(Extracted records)
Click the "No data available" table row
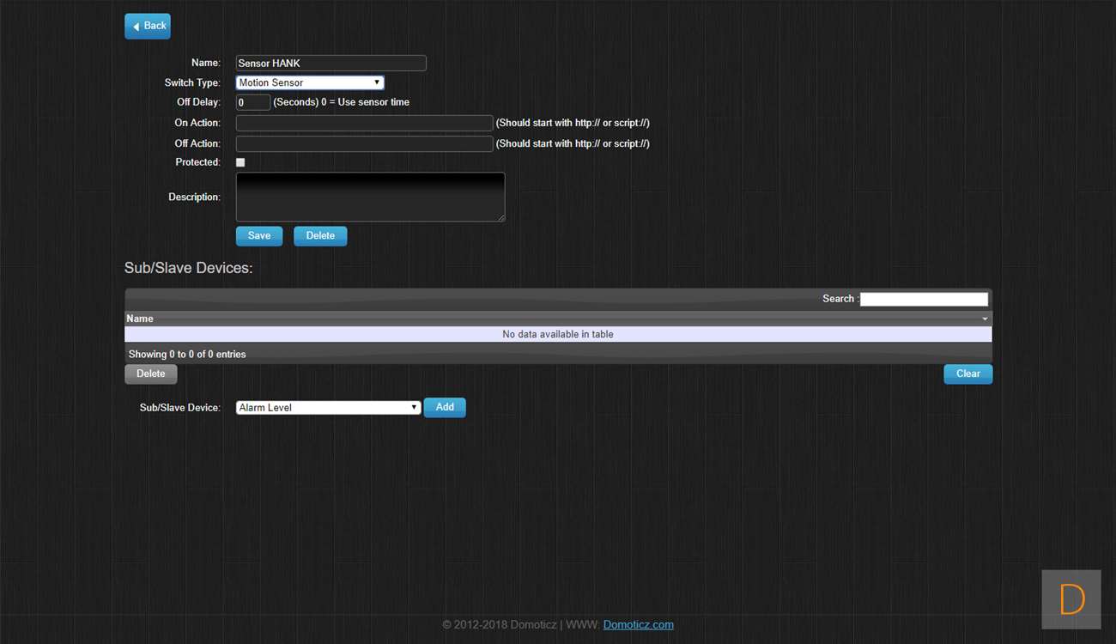Image resolution: width=1116 pixels, height=644 pixels. coord(558,335)
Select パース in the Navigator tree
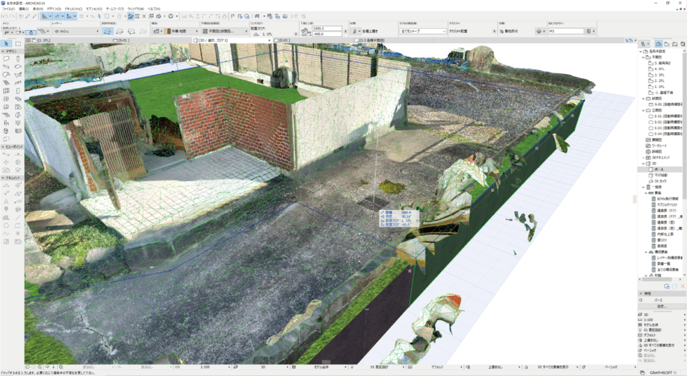This screenshot has height=376, width=687. [659, 169]
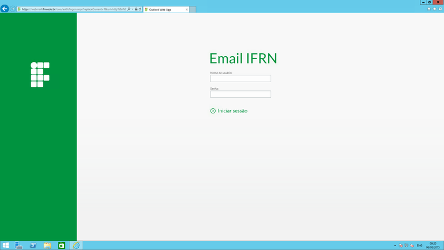444x250 pixels.
Task: Refresh the page using the reload icon
Action: [x=140, y=9]
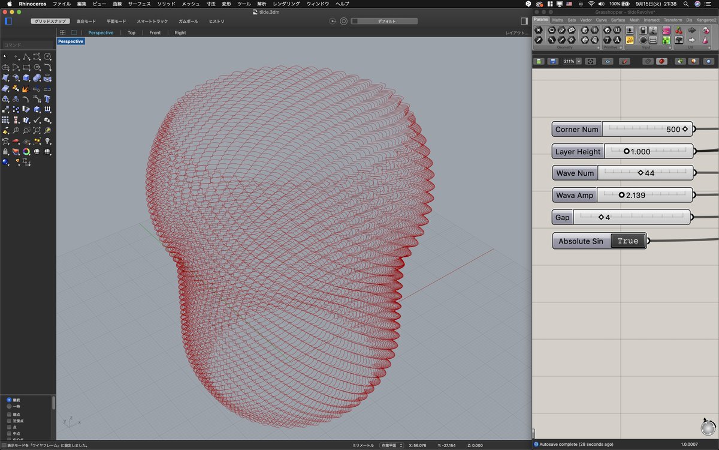
Task: Click the zoom extents icon in Grasshopper
Action: click(590, 61)
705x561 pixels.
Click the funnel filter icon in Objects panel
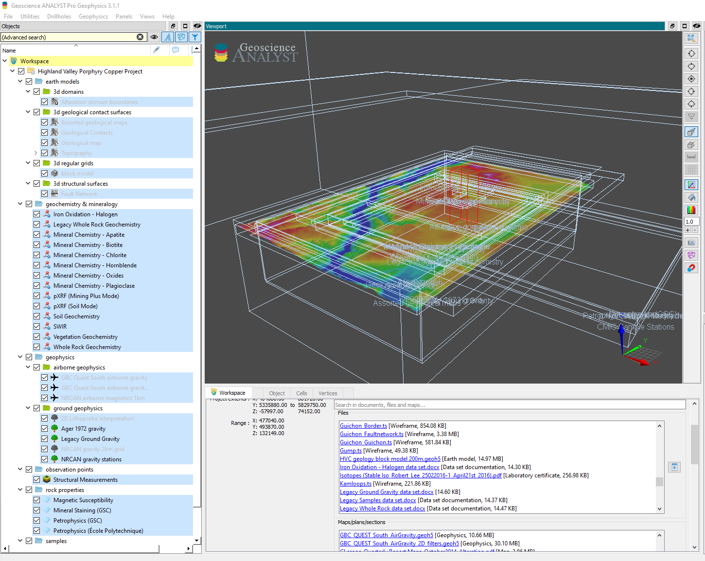(195, 37)
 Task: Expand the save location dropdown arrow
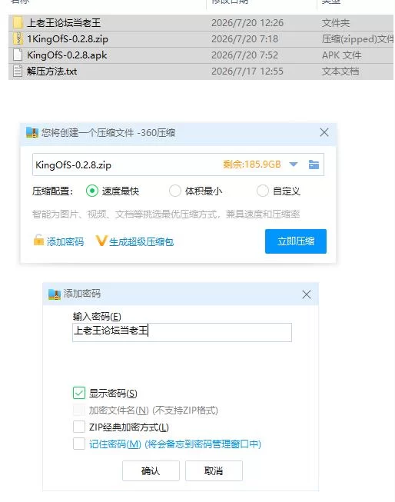tap(294, 165)
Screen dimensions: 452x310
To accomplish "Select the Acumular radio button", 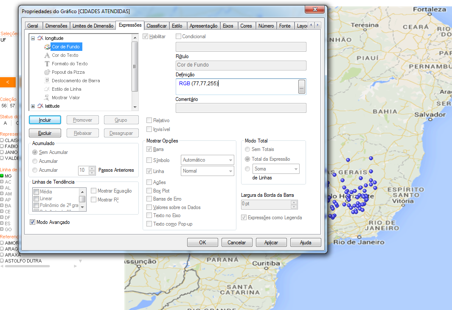I will click(35, 161).
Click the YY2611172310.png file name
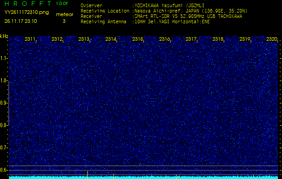This screenshot has height=179, width=282. pyautogui.click(x=26, y=13)
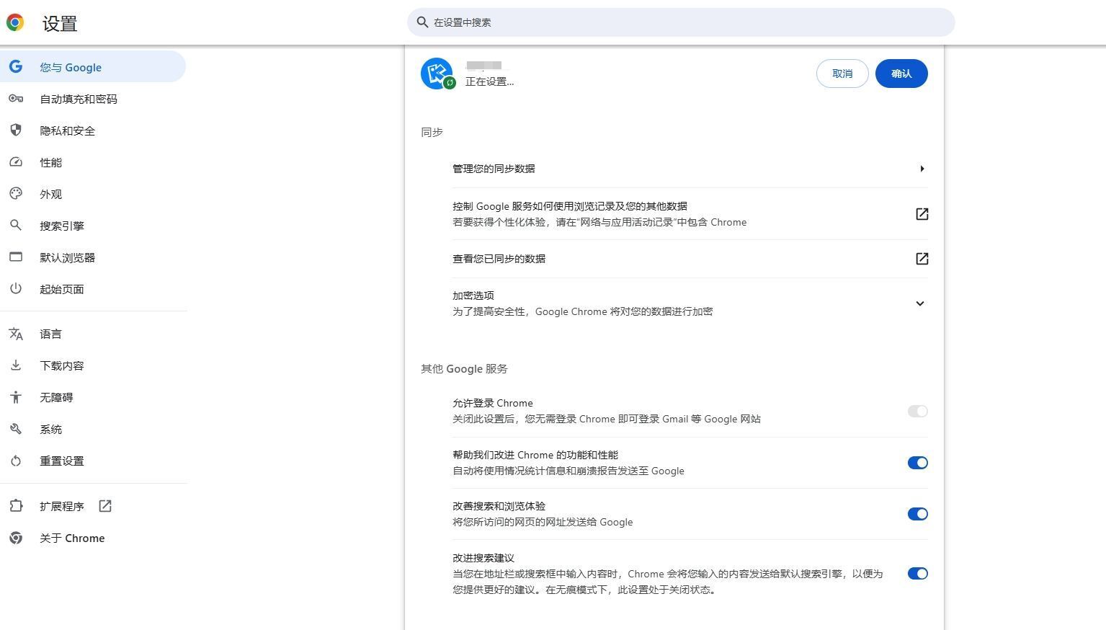Open 管理您的同步数据 arrow
This screenshot has height=630, width=1106.
pos(922,169)

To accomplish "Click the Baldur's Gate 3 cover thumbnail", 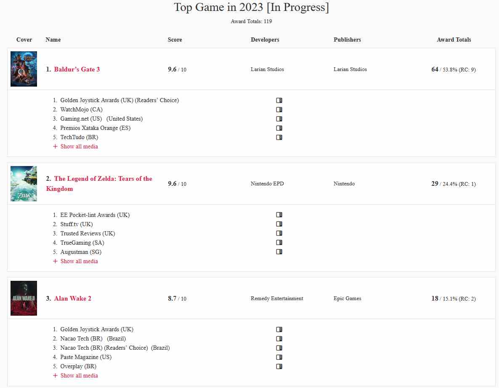I will 24,69.
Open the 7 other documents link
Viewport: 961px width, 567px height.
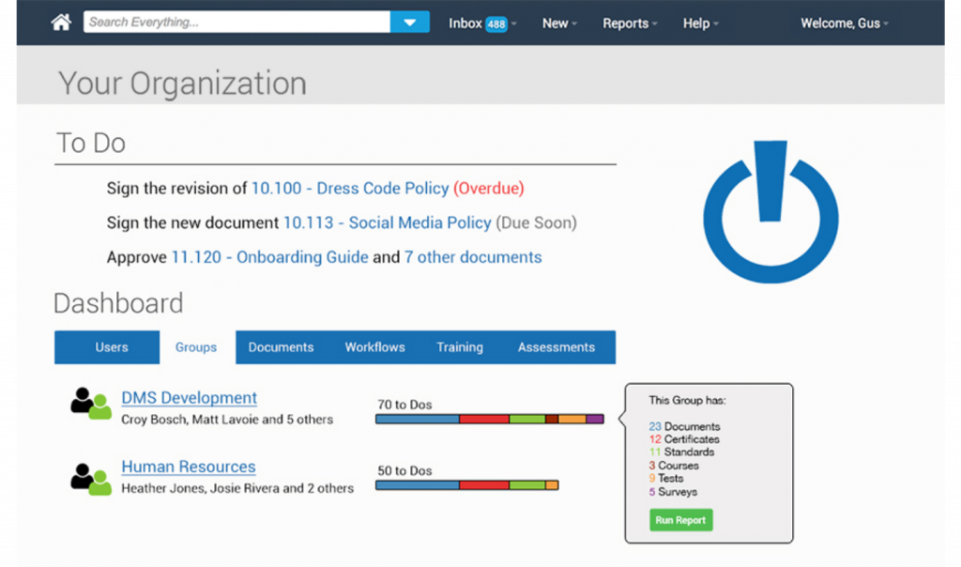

» TO DO
Return exactly the lines from the one with "Open the 7 other documents link" through the last line of the entries above, both ends included. No pictures may appear in the copy.

» TASK RESPONSE
Open the 7 other documents link
Viewport: 961px width, 567px height.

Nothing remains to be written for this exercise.